On January 20, The Kentucky Science Center (formerly Louisville Science Center) launched a new special exhibit that will run until May 19, 2013: BODY WORLDS Vital, an in-depth exploration of the human body and how our dietary and health choices affect our intricate physiological system.
The highlights of the exhibit, created by Dr. Gunther von Hagens, are the lifelike human forms frozen in various positions—the swordsman, the lassoing cowboy, the singer. These are not boring, plain skeletons left over from a high school science class; instead, they are real human specimens that have been preserved for display through a process called Plastination.
These human forms, complete with muscles, veins, bones, and organs, left a lasting impression on my young children who visited the exhibit last weekend. Even in 2013, when our children's education is routinely bombarded with high-definition graphics and 4D imaging and 360 degree viewing screens, there is something significant about taking a quiet moment to simply look at something real and trying to understand it. My almost-six year old grasped this concept, especially as she viewed a blackened smoker's lung next to a healthy pink one. (She was also quick to point out the difference between the male and female body forms, often adding in a hushed voice, "Do you know how I know that’s a boy?" Well, yes, I do know. And I'm glad you also have been enlightened by this anatomy lesson.) I will admit that the exhibit was over my three year-old's head, as the bulging eyeballs in a halved cranium elicited more giggles than educational understanding. But then again, she didn't dislike the exhibit either. She just had more fun in the tot-filled Kidzone.
But for school age children, I think BODY WORLDS Vital will be a terrific educational outing. Whether or not your child is interested in science or anatomy, the exhibit encourages children to make the connections between healthy living and a healthy body. It's easier to understand the old adage, "You are what you eat" when you examine a spread-out intestine or the difference between the legs of an obese person and someone with a healthy BMI index. The human forms in the exhibit highlight the body in optimum health, distress, and disease, and even children can perceive the difference and choose which body they'd rather call their own.
The exhibit also features large photographs of several families from around the world and the contents of what they consume in one week spread out on a kitchen table. What an incredibly interesting display! My children really studied the difference between the Indian family's bounty of fruits and vegetables compared with the amount of meat consumed in Australia or the number of packaged foods in the American family's picture. It was a simple exhibit, but again, it really drove home the themes we try to teach our children about eating well-rounded, healthy foods in moderation.

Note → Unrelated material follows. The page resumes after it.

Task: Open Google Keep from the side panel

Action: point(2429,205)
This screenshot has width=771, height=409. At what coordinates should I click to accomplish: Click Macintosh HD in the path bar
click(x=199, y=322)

If you are visiting BODY WORLDS Vital with a child, the Kentucky Science Center provides some useful integration materials online. Here you'll find some helpful questions and discussion points and you can download an educator's guide here.
You can get tickets for BODY WORLDS Vital at the museum or online. Members get access to the exhibit plus permanent exhibits for $10/adult and $5/child; non-members will pay $20/adult and $15/child. IMAX films The Human Body or Flight of the Butterflies can also be added to admission prices.